The assassination of Reinhard Heydrich, the Butcher of Prague, ended the notorious career of one of the most ruthless and anti-Semitic Nazis. However, the death-dealing career of his protégé, Lt. Col. Adolf Eichmann, only gained momentum. Eichmann had been present at the infamous January 1942 Wannsee Conference, in which Heydrich had demanded unanimity and cooperation within the Nazi bureaucracy to facilitate the implementation of the Final Solution to the Jewish Question. The junior partner was already a veteran war criminal at Wannsee, just weeks before Heydrich met his demise.

Eichmann had joined the SS in 1932; gathered information on various groups that the Nazi regime considered to be potentially subversive; supervised the forced deportation of approximately 150,000 Jews from Austria after the anschluss, or union, of that country with Germany; assisted in the development and operations of the Theresienstadt ghetto in Czechoslovakia; and cooperated with the execution of Action 14F13. A direct order from SS Chief Heinrich Himmler, Action 14F13 instructed Nazi death squads to round up and murder Jews in the Soviet Union behind the advancing German Army.

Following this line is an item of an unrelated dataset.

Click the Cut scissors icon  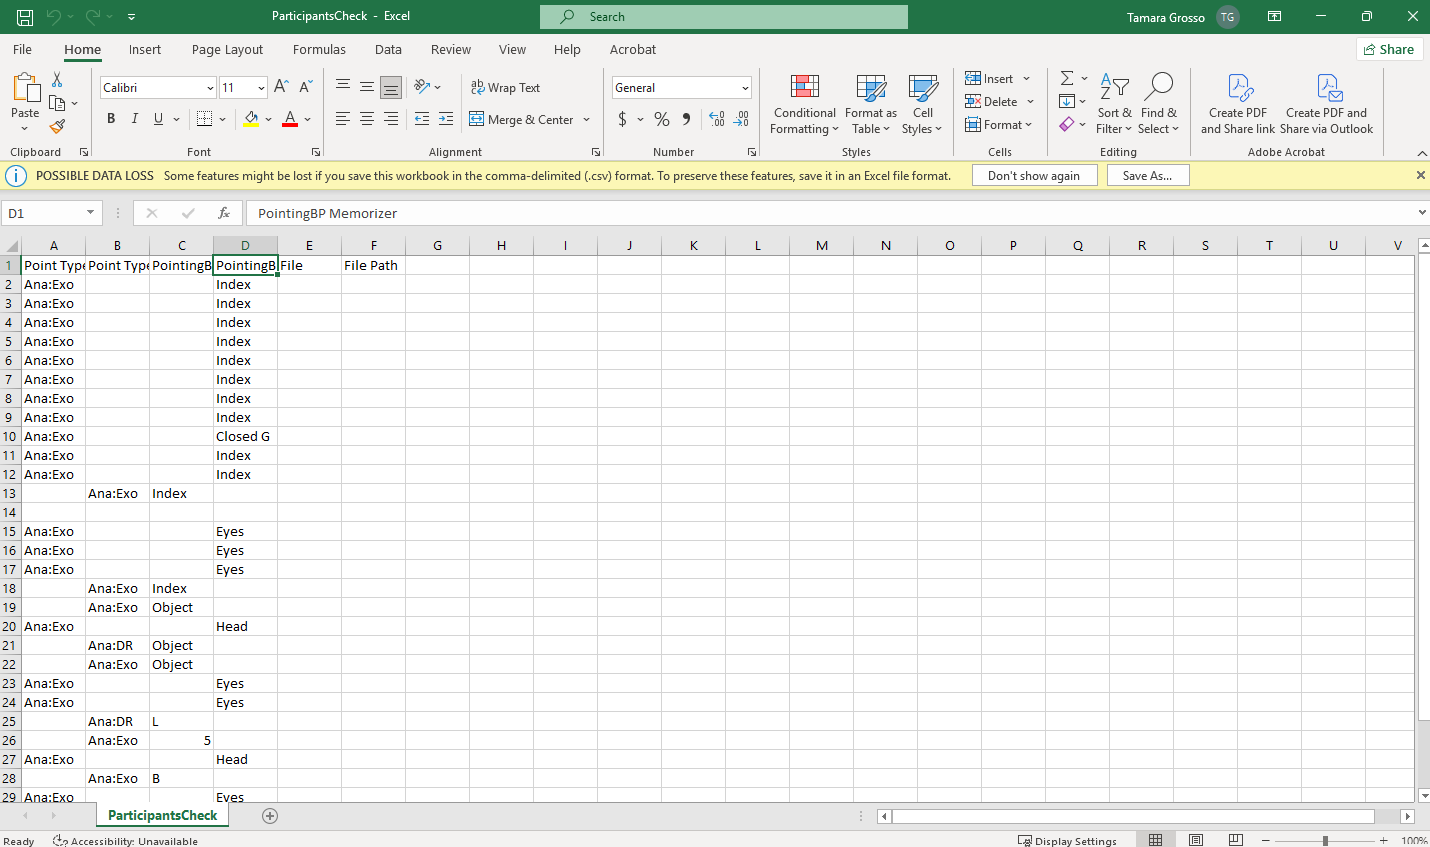57,80
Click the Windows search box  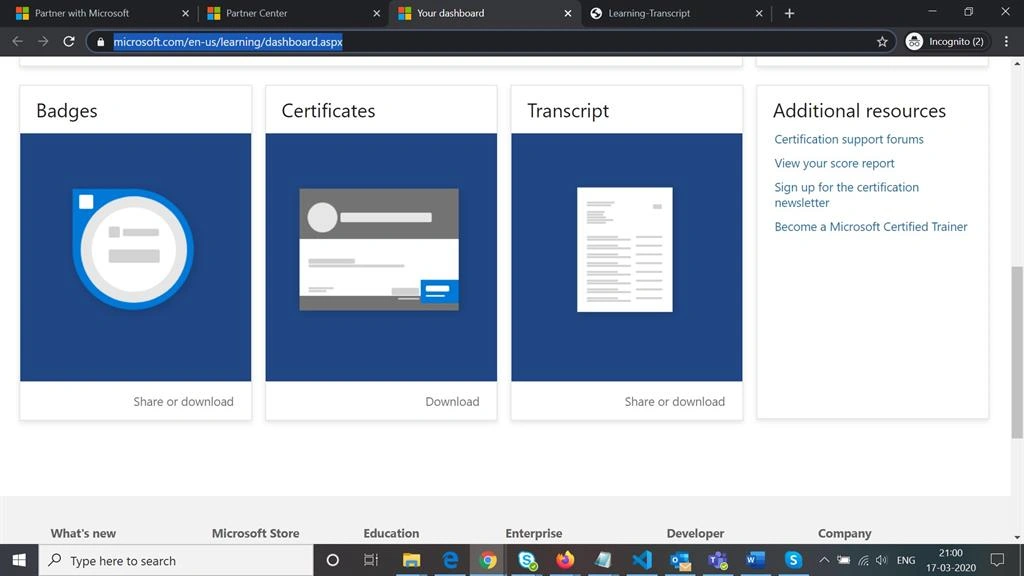coord(176,560)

With the implementation of the Final Solution, Eichmann was placed in charge of the collection and transportation of all European Jews to the burgeoning death camps. He traveled extensively in the occupied territories and was ordered by Gestapo Chief Heinrich Muller to attend a session of mass murder near the Soviet city of Minsk. Of this experience Eichmann wrote, “I watched the last group of Jews undress down to their shirts. They walked the last 100 or 200 yards—they were not driven—then they jumped into the pit. Then the men of the squad banged away into the pit with their rifles and machine pistols.”

Ironically, Eichmann seemed never to harbor that rabid anti-Semitism that characterized the conduct of other Nazi leaders. He studied the Hebrew and Yiddish languages, visited Palestine in 1937, and stated that he actually admired certain qualities of the Jews.

At the end of the war, Eichmann was rounded up and held for a time in an American prison camp. However, he was not immediately recognized as an architect of the Holocaust. Living under aliases and moving around post-war Germany, he was eventually able to secure a passport issued by the Vatican, and escaped to Argentina in 1950. He took up residence in a suburb of Buenos Aires under the name Ricardo Klement and lived in freedom and obscurity for another decade.

Agents of the Mossad, Israel’s intelligence agency, pierced Eichmann’s veil of secrecy and snatched him from his South American haven on May 2, 1960. He was drugged and held in seclusion for more than a week before being flown to Jerusalem to stand trial for crimes against the Jewish people and crimes against humanity. The four-month proceeding gained world attention, and on December 2, 1961, Eichmann was found guilty. Two days later, he was sentenced to hang.

Throughout the trial, Eichmann maintained his innocence. After the verdict was rendered, he was invited to address the court. “I am not the monster that I am made out to be …,” he said. “I see myself disappointed in my hopes for justice … I understand the demand for atonement for the crimes which were perpetrated against the Jews. The witnesses’ statements here in the court made my limbs go numb once again, just as they went numb when once, acting on orders, I had to look at the atrocities. It was my misfortune to become entangled in these atrocities. But these misdeeds did not happen according to my wishes. It was not my wish to slay people. The guilt for the mass murder is solely that of the political leaders … I never had the power and the responsibility of a giver of orders.”

On May 31, 1962, Eichmann was hanged in Jerusalem. His body was cremated and his ashes scattered in the Mediterranean Sea beyond the territorial limits of Israel. Perhaps the most stunning and reprehensible aspect of his criminal character was the assertion to the last that he was only doing what he was told.